I grabbed his wrist. “It’s okay, Brian. Sit down.”
That made her even madder. “The mere fact that you . . . you kept that note! You’ve been digging for anything you can find to use against my poor Erin, haven’t you? You’ve been hammering away all week to get the wedding canceled!”
In the steadiest voice I could muster, I said, “What are you afraid of, Babs? Surely you don’t want your daughter to become a bigamist. She could go to jail.” That word didn’t sound right. Bigamy, I knew, means having more than one wife. What’s the word for having more than one husband? Bi-andry?
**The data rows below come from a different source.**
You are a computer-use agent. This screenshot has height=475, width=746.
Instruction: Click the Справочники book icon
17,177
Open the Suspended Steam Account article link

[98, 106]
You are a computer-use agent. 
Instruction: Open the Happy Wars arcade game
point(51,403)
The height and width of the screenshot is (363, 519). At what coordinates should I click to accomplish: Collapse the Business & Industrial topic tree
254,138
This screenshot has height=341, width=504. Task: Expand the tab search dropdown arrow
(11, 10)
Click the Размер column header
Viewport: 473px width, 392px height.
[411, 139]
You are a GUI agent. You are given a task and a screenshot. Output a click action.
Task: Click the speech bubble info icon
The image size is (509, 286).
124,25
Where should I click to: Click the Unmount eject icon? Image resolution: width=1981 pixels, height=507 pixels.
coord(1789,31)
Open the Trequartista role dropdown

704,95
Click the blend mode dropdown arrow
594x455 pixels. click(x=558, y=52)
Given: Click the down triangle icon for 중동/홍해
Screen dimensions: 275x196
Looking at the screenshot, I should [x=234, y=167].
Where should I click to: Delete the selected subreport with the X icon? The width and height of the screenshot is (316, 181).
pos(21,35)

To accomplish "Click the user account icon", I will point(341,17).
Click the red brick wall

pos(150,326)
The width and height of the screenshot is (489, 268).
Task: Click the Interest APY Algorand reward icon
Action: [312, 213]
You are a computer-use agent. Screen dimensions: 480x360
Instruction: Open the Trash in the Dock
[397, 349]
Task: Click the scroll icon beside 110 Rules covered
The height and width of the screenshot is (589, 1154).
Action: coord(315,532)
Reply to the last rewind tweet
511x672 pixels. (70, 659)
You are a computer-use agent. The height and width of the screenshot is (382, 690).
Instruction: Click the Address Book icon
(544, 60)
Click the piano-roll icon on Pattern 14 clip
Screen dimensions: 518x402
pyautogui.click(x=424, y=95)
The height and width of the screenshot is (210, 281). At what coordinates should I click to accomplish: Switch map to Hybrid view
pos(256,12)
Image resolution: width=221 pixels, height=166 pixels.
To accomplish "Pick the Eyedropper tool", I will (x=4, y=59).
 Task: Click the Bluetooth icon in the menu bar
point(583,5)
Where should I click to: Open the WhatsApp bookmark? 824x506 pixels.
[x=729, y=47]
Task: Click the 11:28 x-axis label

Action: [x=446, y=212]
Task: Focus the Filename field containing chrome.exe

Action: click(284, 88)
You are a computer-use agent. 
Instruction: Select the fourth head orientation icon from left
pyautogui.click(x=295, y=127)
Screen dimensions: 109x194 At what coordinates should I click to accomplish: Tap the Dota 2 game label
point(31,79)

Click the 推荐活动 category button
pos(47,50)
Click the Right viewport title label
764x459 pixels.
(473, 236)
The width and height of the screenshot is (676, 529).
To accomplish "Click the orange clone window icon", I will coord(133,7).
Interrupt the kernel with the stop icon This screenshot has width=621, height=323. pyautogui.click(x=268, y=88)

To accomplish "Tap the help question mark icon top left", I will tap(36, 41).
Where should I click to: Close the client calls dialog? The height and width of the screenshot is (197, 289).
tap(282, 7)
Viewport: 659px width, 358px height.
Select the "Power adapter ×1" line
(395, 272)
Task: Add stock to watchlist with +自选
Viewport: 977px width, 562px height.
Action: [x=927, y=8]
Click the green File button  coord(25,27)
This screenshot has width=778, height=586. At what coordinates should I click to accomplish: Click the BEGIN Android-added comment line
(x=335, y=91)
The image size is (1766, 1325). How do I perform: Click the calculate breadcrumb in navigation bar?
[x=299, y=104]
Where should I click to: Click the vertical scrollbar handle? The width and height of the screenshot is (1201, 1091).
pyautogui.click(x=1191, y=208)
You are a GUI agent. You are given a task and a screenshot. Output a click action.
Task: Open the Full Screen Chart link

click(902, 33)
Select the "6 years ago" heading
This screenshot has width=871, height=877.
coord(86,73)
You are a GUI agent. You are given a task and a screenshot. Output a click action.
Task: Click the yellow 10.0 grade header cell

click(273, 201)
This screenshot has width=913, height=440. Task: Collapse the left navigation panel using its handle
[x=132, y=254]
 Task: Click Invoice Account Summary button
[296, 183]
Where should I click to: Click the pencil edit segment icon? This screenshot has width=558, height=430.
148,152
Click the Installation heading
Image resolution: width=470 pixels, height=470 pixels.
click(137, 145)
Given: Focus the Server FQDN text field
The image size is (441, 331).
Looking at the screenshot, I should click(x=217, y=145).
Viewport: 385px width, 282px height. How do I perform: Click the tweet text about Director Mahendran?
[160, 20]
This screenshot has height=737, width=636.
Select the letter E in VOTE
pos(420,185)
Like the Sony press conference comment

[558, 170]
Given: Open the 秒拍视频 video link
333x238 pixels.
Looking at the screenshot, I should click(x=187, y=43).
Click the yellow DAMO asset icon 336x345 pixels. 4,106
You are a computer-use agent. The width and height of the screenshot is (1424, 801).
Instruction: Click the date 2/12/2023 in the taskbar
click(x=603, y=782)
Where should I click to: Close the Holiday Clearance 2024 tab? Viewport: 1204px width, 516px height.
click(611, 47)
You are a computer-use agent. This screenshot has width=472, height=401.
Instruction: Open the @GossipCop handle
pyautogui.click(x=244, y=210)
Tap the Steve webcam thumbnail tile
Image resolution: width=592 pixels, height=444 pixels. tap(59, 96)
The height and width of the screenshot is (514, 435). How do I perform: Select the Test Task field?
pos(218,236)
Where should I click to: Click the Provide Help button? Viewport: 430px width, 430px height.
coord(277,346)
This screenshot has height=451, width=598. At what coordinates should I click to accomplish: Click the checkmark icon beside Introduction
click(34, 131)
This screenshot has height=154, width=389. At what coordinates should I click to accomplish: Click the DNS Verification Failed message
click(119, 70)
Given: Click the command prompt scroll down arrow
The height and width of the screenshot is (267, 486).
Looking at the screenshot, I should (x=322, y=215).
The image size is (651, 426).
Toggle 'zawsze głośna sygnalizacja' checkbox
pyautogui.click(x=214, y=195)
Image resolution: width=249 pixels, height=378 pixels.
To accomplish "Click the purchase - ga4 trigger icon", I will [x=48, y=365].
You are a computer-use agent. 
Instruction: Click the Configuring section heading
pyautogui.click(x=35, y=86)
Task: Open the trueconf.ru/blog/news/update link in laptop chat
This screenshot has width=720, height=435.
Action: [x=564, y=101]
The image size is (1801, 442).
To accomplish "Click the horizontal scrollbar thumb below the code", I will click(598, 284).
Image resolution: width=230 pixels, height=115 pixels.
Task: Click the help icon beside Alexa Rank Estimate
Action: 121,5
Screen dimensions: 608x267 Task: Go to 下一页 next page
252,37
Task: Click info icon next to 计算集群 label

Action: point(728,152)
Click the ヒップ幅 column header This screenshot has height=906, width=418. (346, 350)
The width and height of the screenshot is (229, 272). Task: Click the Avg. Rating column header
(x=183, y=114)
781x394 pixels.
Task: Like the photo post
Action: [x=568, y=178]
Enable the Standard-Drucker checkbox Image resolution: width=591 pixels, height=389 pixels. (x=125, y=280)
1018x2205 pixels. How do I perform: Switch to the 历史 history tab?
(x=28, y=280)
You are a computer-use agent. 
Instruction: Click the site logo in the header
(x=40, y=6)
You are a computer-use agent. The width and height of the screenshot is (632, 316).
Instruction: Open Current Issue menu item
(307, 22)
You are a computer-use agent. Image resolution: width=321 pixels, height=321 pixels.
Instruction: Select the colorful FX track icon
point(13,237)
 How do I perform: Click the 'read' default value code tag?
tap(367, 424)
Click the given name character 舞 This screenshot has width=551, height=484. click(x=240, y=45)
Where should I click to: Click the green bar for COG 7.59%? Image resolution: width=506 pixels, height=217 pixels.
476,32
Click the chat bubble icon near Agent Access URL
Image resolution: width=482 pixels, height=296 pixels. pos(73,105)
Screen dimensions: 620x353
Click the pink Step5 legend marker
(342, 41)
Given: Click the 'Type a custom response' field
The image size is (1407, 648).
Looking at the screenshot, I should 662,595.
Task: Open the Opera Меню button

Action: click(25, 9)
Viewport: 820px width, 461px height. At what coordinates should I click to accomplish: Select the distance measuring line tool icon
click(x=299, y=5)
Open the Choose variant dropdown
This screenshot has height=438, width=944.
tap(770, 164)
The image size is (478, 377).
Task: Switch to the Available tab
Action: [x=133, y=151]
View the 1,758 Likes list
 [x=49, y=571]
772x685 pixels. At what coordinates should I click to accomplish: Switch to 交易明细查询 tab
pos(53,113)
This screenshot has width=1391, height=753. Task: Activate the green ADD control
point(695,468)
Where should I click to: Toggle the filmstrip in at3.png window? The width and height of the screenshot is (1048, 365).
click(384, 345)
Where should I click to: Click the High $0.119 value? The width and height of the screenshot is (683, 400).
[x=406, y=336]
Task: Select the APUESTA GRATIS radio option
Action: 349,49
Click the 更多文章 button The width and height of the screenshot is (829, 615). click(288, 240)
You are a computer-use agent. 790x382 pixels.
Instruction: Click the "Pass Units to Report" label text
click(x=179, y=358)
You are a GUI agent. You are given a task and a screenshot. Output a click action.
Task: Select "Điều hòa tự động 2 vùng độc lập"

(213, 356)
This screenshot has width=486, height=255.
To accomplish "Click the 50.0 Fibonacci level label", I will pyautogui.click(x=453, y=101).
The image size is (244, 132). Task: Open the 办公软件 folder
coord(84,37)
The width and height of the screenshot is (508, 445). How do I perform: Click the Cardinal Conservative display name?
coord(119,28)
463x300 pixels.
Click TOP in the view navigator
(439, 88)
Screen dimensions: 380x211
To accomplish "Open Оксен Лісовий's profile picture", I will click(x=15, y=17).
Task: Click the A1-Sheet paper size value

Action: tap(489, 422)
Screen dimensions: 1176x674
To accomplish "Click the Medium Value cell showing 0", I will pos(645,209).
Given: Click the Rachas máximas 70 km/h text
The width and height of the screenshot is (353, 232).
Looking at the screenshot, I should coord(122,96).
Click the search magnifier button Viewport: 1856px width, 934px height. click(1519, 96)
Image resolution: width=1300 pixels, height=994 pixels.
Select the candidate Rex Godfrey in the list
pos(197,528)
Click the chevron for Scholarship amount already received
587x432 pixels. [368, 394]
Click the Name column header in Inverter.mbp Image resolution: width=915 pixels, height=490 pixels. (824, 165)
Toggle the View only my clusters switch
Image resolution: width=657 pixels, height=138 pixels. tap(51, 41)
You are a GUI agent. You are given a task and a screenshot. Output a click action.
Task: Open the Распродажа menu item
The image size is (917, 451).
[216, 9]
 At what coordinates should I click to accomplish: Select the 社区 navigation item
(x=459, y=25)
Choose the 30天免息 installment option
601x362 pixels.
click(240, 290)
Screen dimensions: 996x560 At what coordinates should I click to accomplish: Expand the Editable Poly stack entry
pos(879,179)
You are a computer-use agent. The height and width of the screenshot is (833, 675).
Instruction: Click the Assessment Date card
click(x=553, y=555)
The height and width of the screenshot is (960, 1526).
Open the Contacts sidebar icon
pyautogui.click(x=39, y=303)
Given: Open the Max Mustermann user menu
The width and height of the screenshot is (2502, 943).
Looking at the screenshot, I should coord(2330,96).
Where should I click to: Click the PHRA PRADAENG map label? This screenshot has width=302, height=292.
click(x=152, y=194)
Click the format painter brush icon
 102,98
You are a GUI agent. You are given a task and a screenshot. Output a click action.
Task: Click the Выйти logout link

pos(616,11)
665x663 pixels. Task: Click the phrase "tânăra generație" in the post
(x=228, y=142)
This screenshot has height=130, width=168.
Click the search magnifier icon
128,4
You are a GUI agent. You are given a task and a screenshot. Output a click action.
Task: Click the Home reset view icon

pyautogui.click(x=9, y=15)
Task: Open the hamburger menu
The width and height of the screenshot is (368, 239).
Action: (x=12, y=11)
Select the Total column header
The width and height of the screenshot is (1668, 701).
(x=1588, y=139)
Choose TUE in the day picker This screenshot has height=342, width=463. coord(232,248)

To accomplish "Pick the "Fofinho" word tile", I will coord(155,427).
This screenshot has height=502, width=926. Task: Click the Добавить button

Chet stepped toward Babs and gently cupped his hands around her shaking shoulders. At first glance it seemed like a sympathetic gesture, but it wasn’t. Chet was positioning himself to hold her back, should she lunge in my direction.
“Have you called Father Etienne?” I asked Patrick.
He nodded.
I opened my mouth to ask if he’d called the poor florist but decided that would sound impertinent. Like rubbing salt in Erin’s wounds. Instead, I turned to my former future daughter-in-law and said, “I overheard an argument, Erin. On my first night here. Stephanie and someone else were in the kitchen, and I heard Stephanie yell, ‘If you don’t tell him, I will!’ Was it you she was yelling at?”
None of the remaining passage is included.